In The Conflict of Interpretations (1969), Ricoeur further develops a hermeneutic philosophy through his confrontation with structuralist semiotics. Like psychoanalysis, structuralist semiotics calls into question the primacy of consciousness as the privileged, self-evident home of meaning. Ricoeur retains the insight of structuralists, such as Ferdinand de Saussure and Claude Levi-Strauss, that language has objective characteristics best understood as an empirical science and that meaning is a function of a different agency than consciousness. Yet Ricoeur maintains this aspect of language without rejecting the fundamental intentionality of consciousness and role of the individual as a bearer of meaning. Language has expressive meanings that must be understood from the perspective of the first person as well as objective meanings that must be understood from the perspective of the third person. Ricoeur tries to integrate a structuralist method of objective explanation into an interpretive theory for understanding spoken and written language.

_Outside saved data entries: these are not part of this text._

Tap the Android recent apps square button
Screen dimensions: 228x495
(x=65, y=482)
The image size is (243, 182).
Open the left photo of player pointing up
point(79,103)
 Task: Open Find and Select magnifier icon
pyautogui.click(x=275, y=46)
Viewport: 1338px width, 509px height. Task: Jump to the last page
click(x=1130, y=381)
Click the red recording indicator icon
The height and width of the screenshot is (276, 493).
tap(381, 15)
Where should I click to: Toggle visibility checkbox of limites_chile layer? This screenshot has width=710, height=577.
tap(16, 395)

As a result of the confrontation with structuralism, Ricoeur develops a theory of language as discourse. In Interpretation Theory (1971), discourse is defined as a dialectic of event and meaning, sense and reference. Discourse takes place as an event but has an ideal, repeatable meaning that allows what is said to be repeated, identified, and said differently. As an event, discourse is referential (about something), self-referential (said by someone), temporal (said at some moment), and communicative (said to someone).

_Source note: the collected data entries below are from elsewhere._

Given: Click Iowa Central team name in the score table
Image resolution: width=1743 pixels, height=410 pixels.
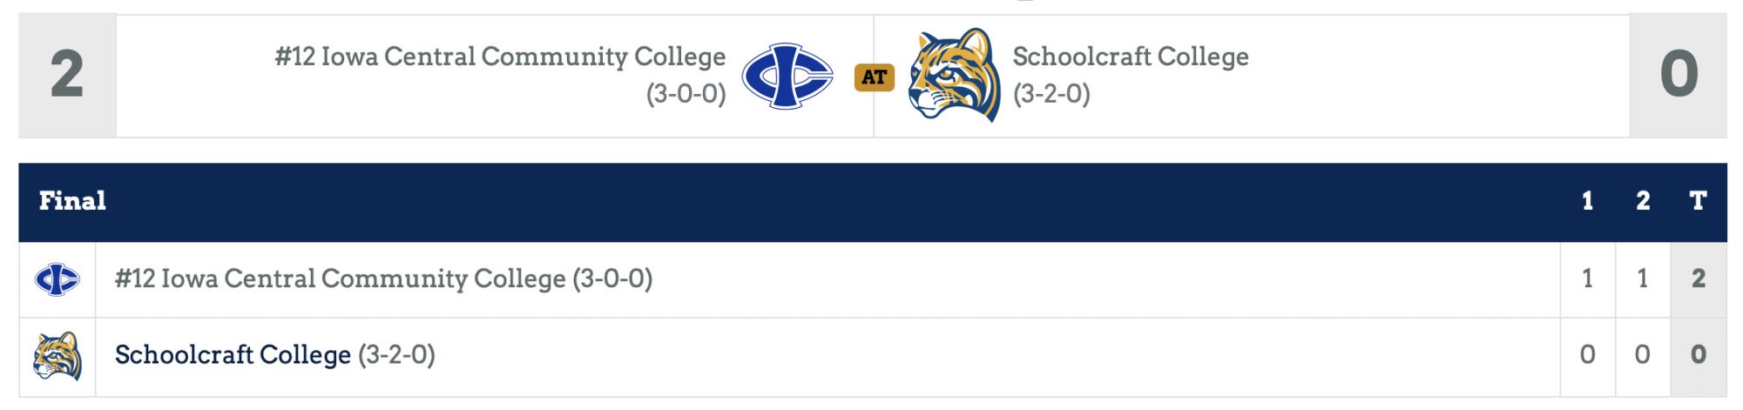Looking at the screenshot, I should click(x=340, y=279).
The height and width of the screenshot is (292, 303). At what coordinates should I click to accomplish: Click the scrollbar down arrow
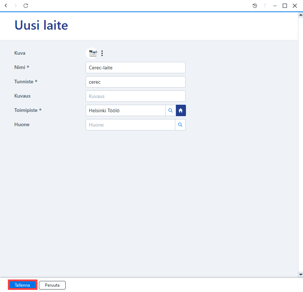(x=301, y=274)
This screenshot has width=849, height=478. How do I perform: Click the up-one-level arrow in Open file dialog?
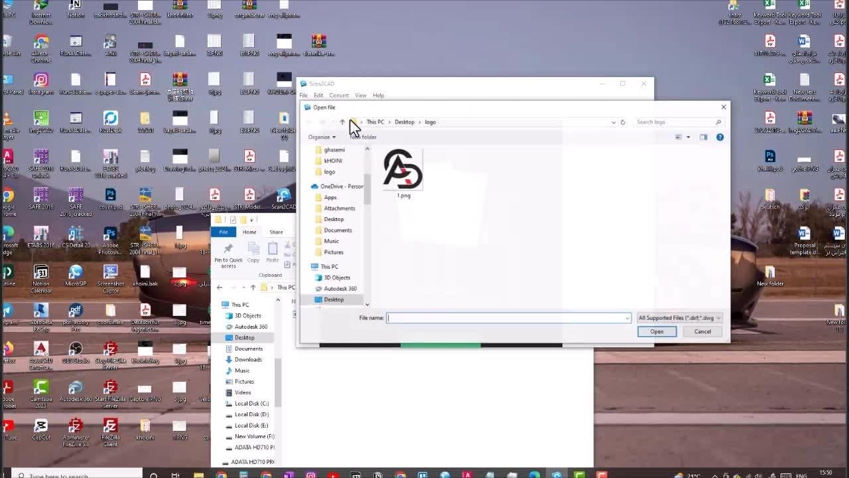pos(342,122)
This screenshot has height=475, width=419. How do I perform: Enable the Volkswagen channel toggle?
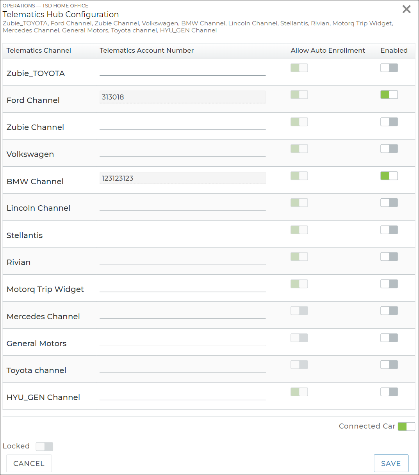389,149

As a meaning, discourse is both what the speaker means and what the utterance means. The dialectic of event and meaning, sense and reference constitutes written discourse as well. But where spoken discourse is addressed to someone, in a particular dialogical situation, written discourse is addressed to an indefinite number of absent readers. The task of hermeneutics is to understand the matter of the text that is autonomous with respect to the intentions of the author, its original addressee, and the context in which it was written. The matter of the text discloses a proposed world (of real and imaginary references) one could possibly experience, inhabit, verify, criticize, and so on. To appropriate the meaning of a text we must first let go and relinquish the illusion that subjectivity alone confers meaning. Now the text, not the symbol, is Ricoeur's model for the linguistic mediation of experience. Self-interpretation is mediated by textual interpretation; conversely, textual interpretation results in self-interpretation.
The hermeneutics of texts also applies to actions. In his article The Model of the Text as Meaningful Action (1971), Ricoeur argues that actions, like texts, are readable, with a meaning that is independent of the intentions of the actors and subject to conflicting interpretations. In the same way that a text becomes detached from its author, an action is detached from its agent and may take on unintended meanings of its own. The meaning of an action is then open to an indefinite number of interpretations by an indefinite number of possible readers.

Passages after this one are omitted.